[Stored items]
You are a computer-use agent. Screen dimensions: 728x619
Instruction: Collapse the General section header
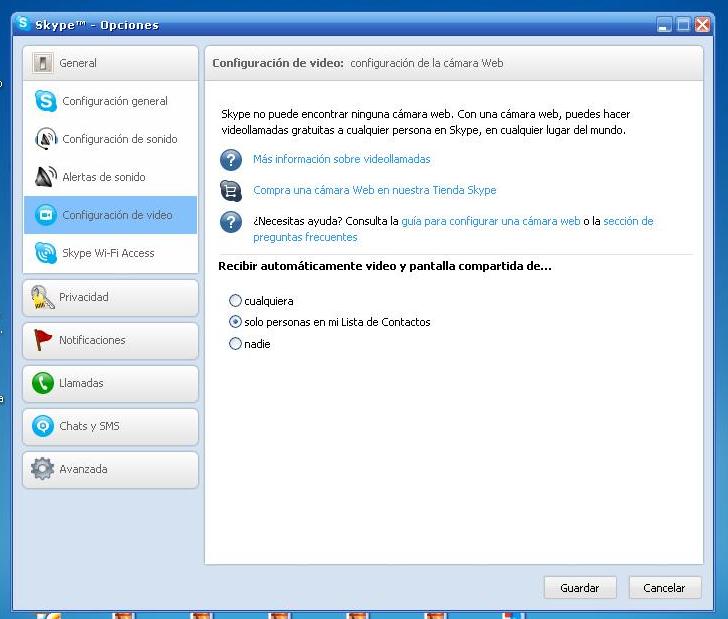[110, 63]
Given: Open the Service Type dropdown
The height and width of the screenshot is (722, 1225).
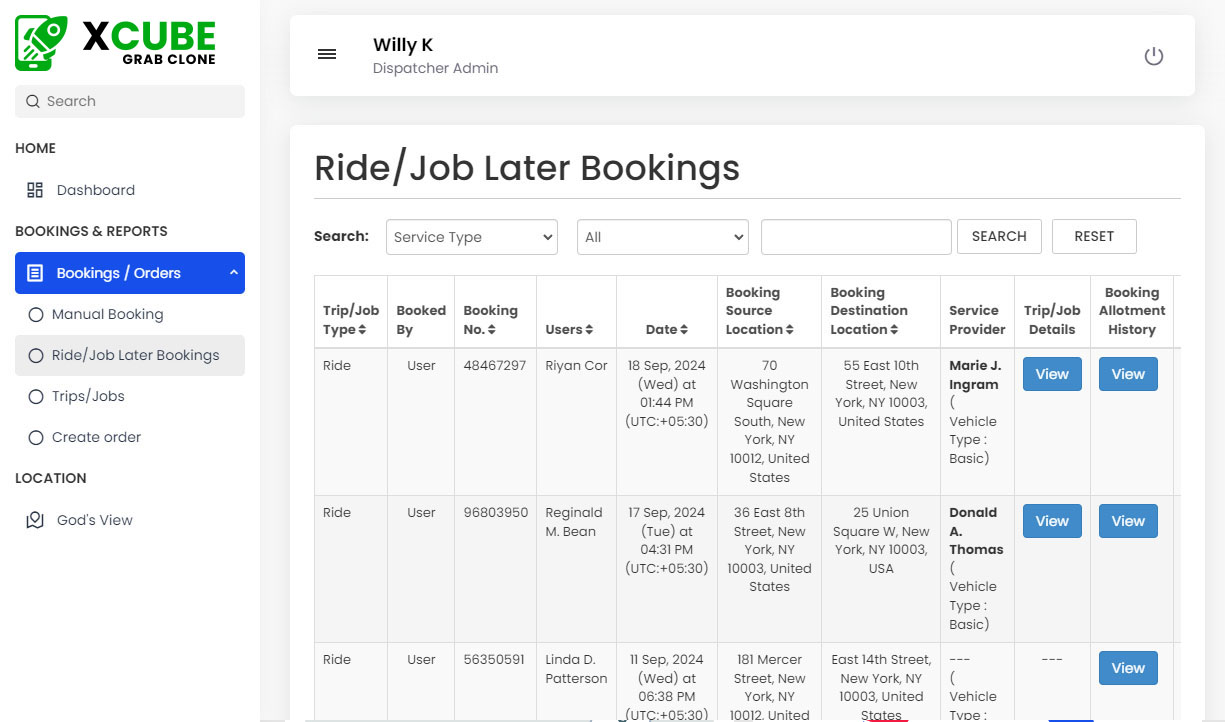Looking at the screenshot, I should (471, 237).
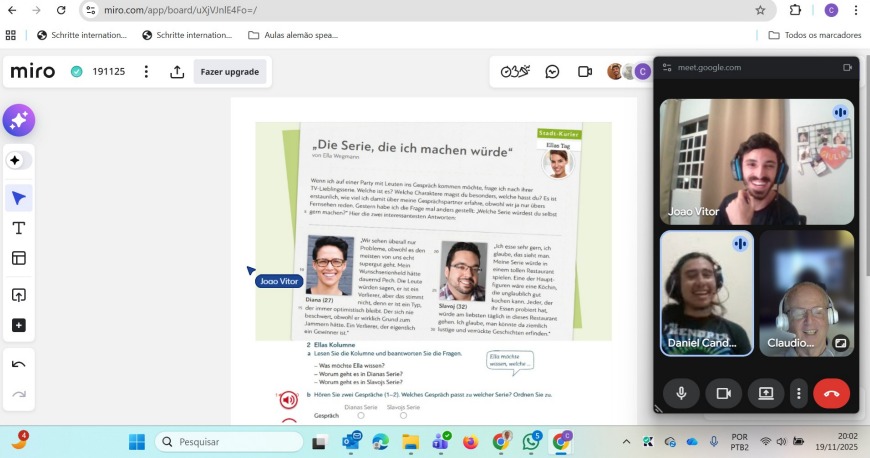The width and height of the screenshot is (870, 458).
Task: Start Miro video call camera icon
Action: pyautogui.click(x=585, y=72)
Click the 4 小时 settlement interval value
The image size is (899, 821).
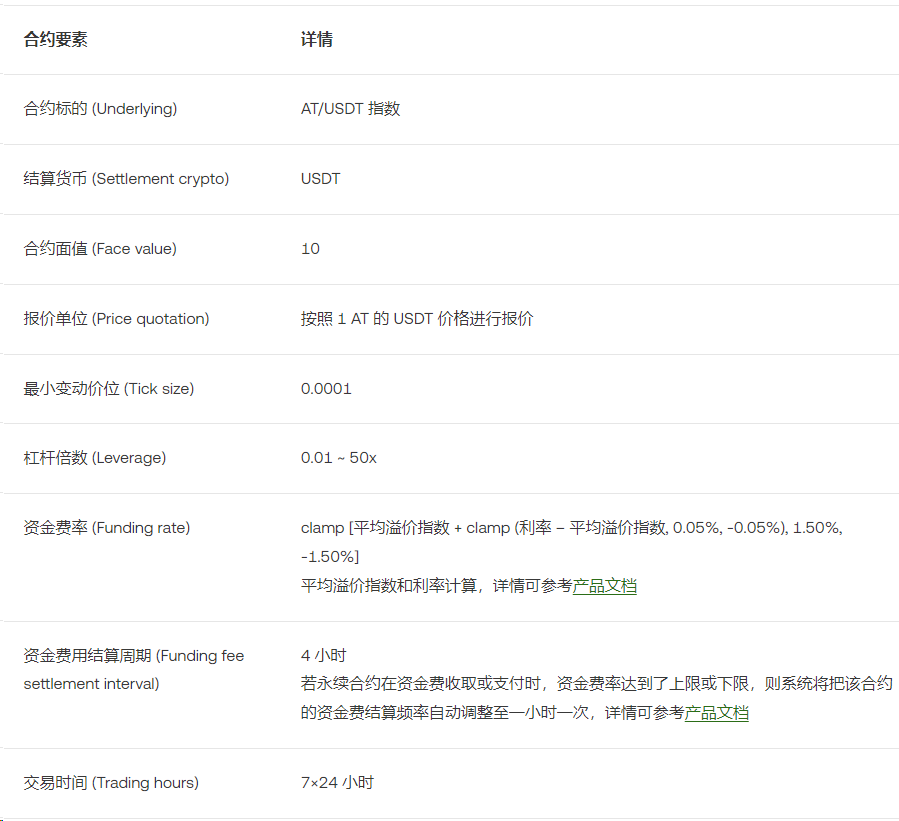[x=322, y=654]
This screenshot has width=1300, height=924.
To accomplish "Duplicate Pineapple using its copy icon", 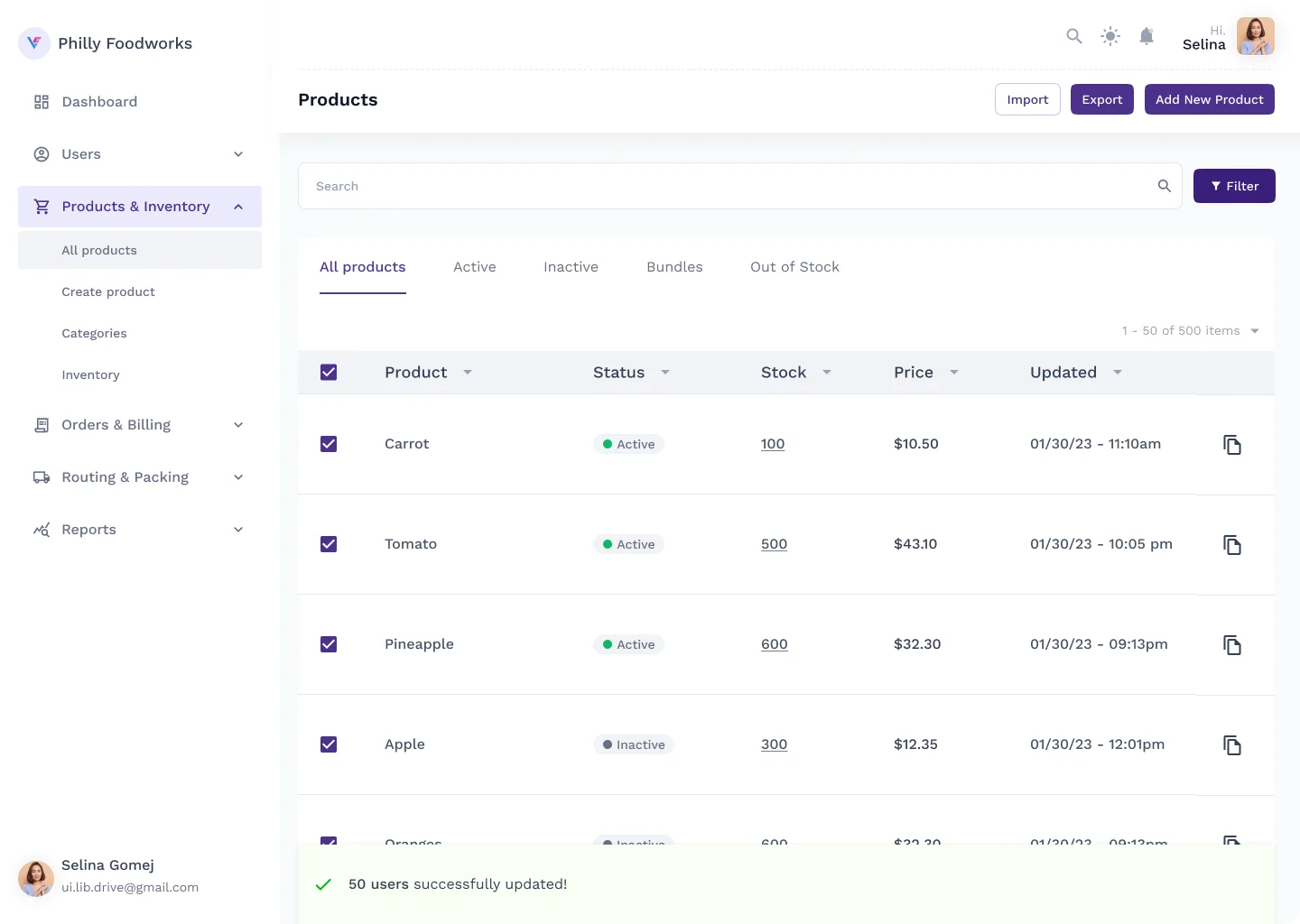I will tap(1232, 645).
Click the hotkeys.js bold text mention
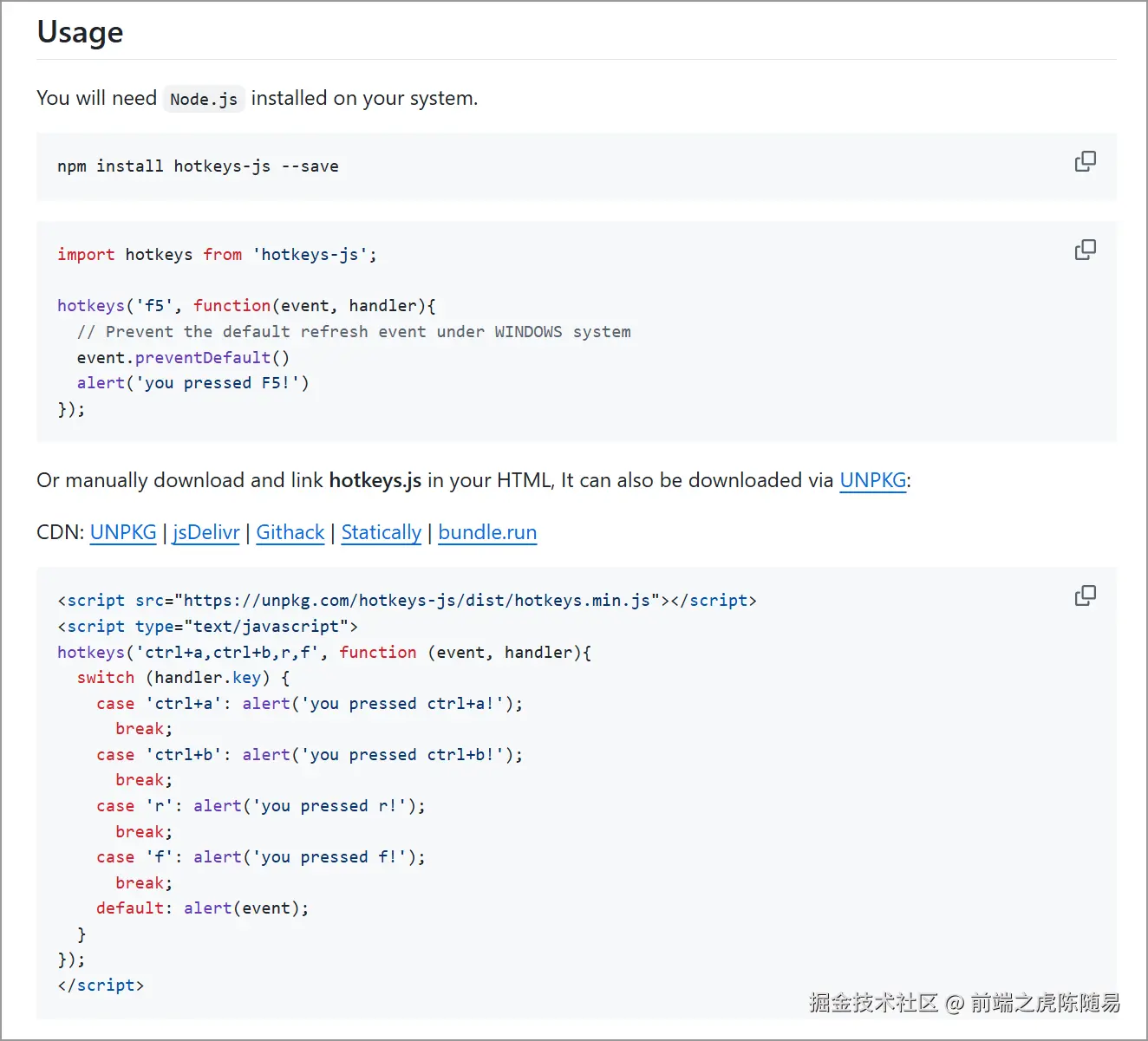Image resolution: width=1148 pixels, height=1041 pixels. pyautogui.click(x=375, y=480)
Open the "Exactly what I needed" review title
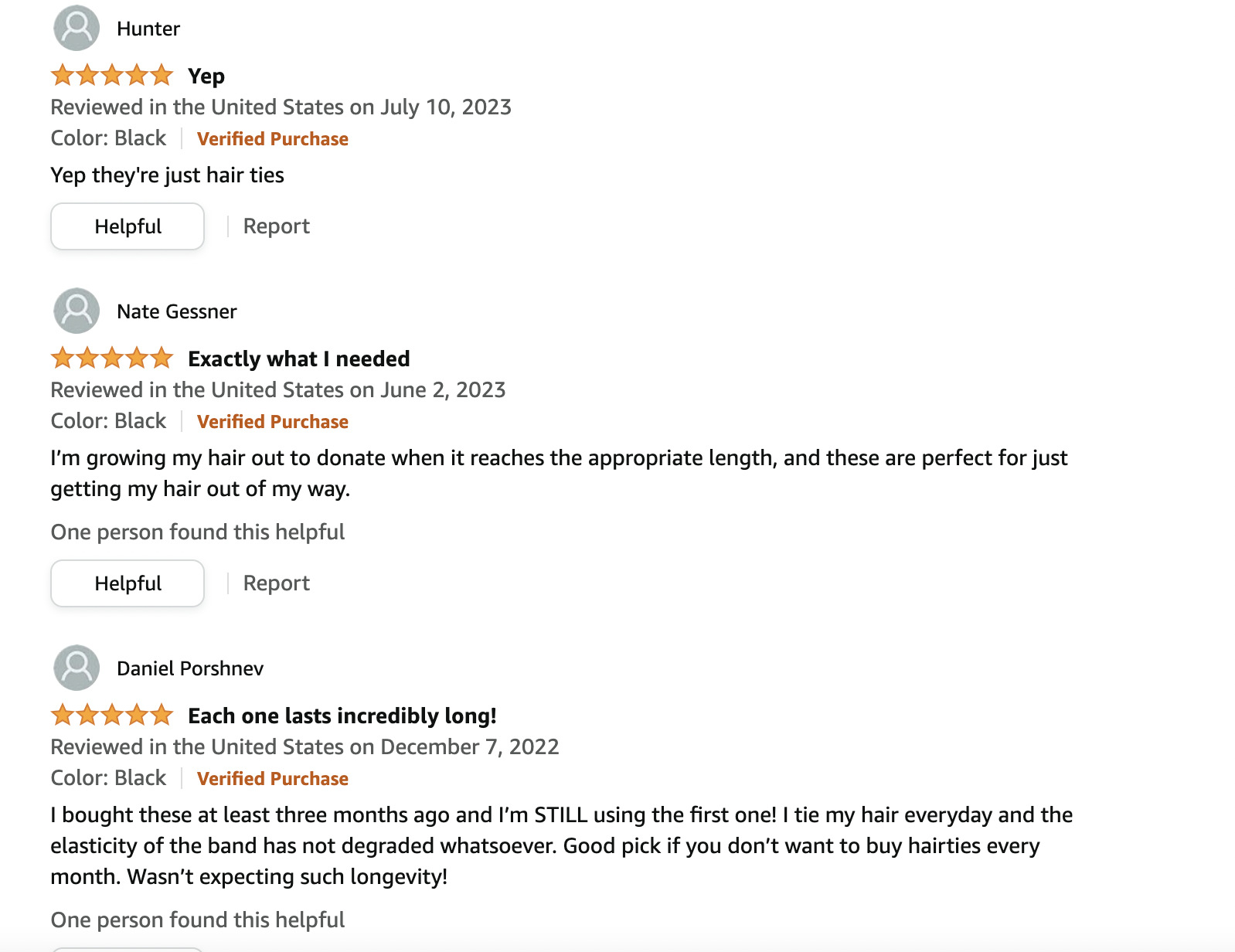 click(299, 359)
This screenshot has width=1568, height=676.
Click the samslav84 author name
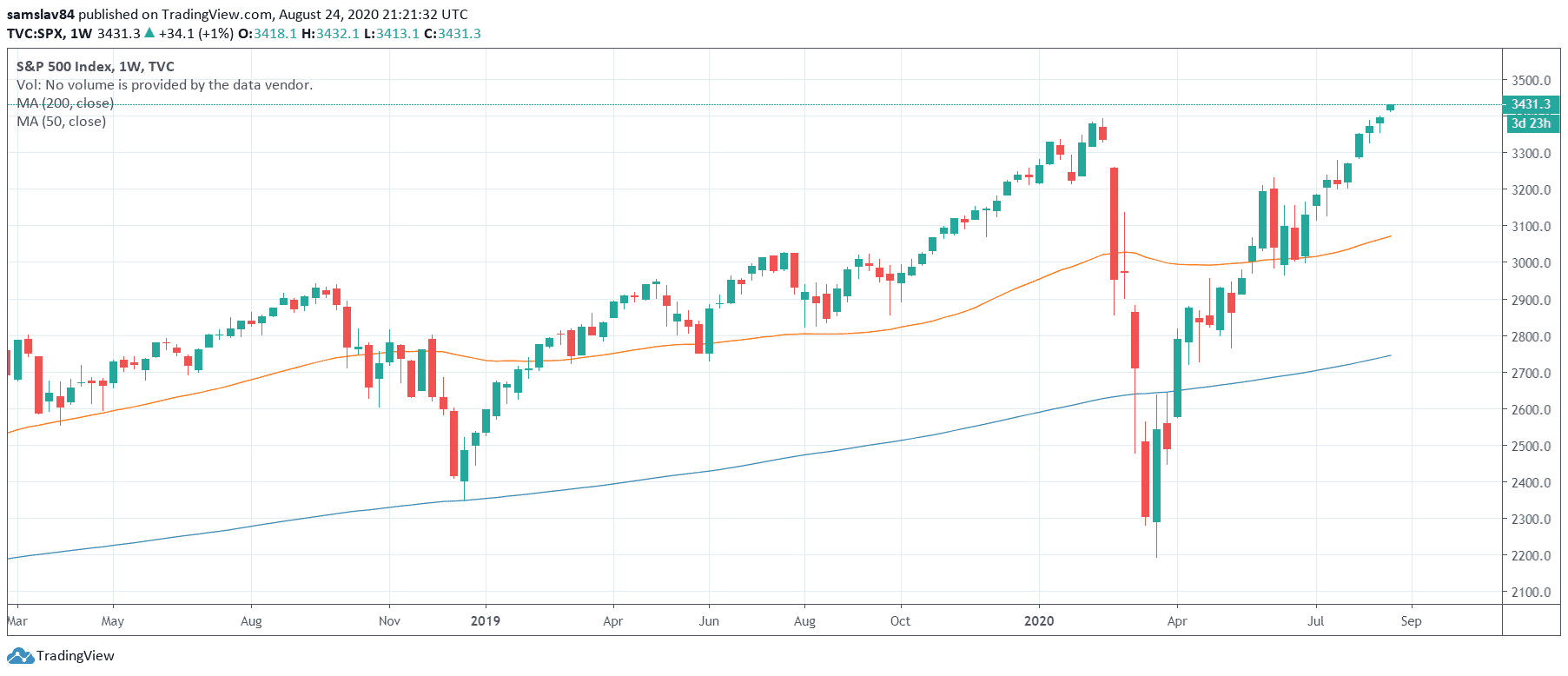point(40,14)
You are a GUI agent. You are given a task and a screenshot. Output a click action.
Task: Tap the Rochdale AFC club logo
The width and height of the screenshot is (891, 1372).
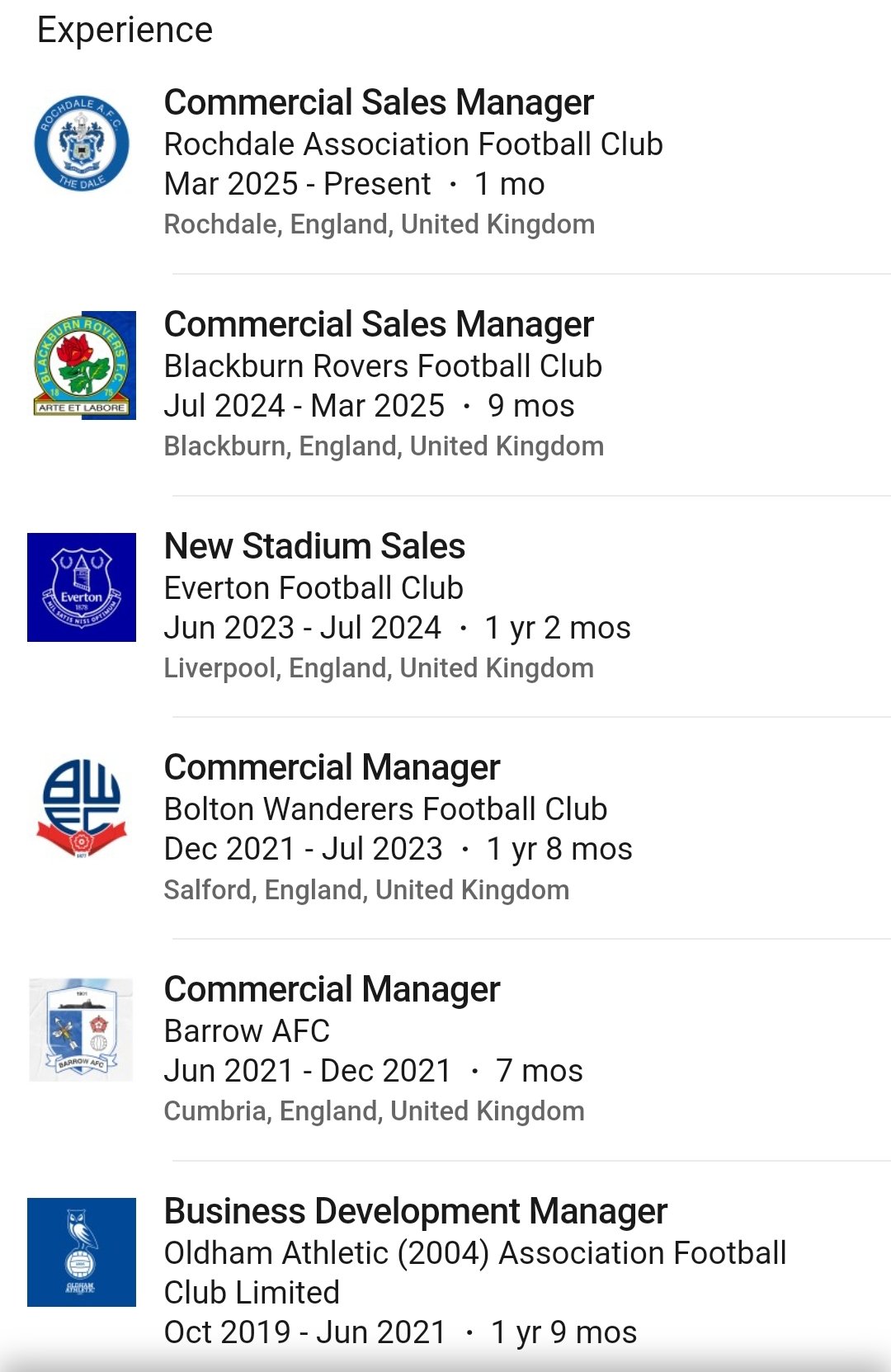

About this task: Only the lines from the start of the records above through the line containing "Given: Open the Service Type dropdown" should be returned, exactly and with both ends, please; the pictures stay out.

Task output:
You are a computer-use agent. Screen dimensions: 728x619
Instruction: Collapse the General section header
[110, 63]
Given: Open the Service Type dropdown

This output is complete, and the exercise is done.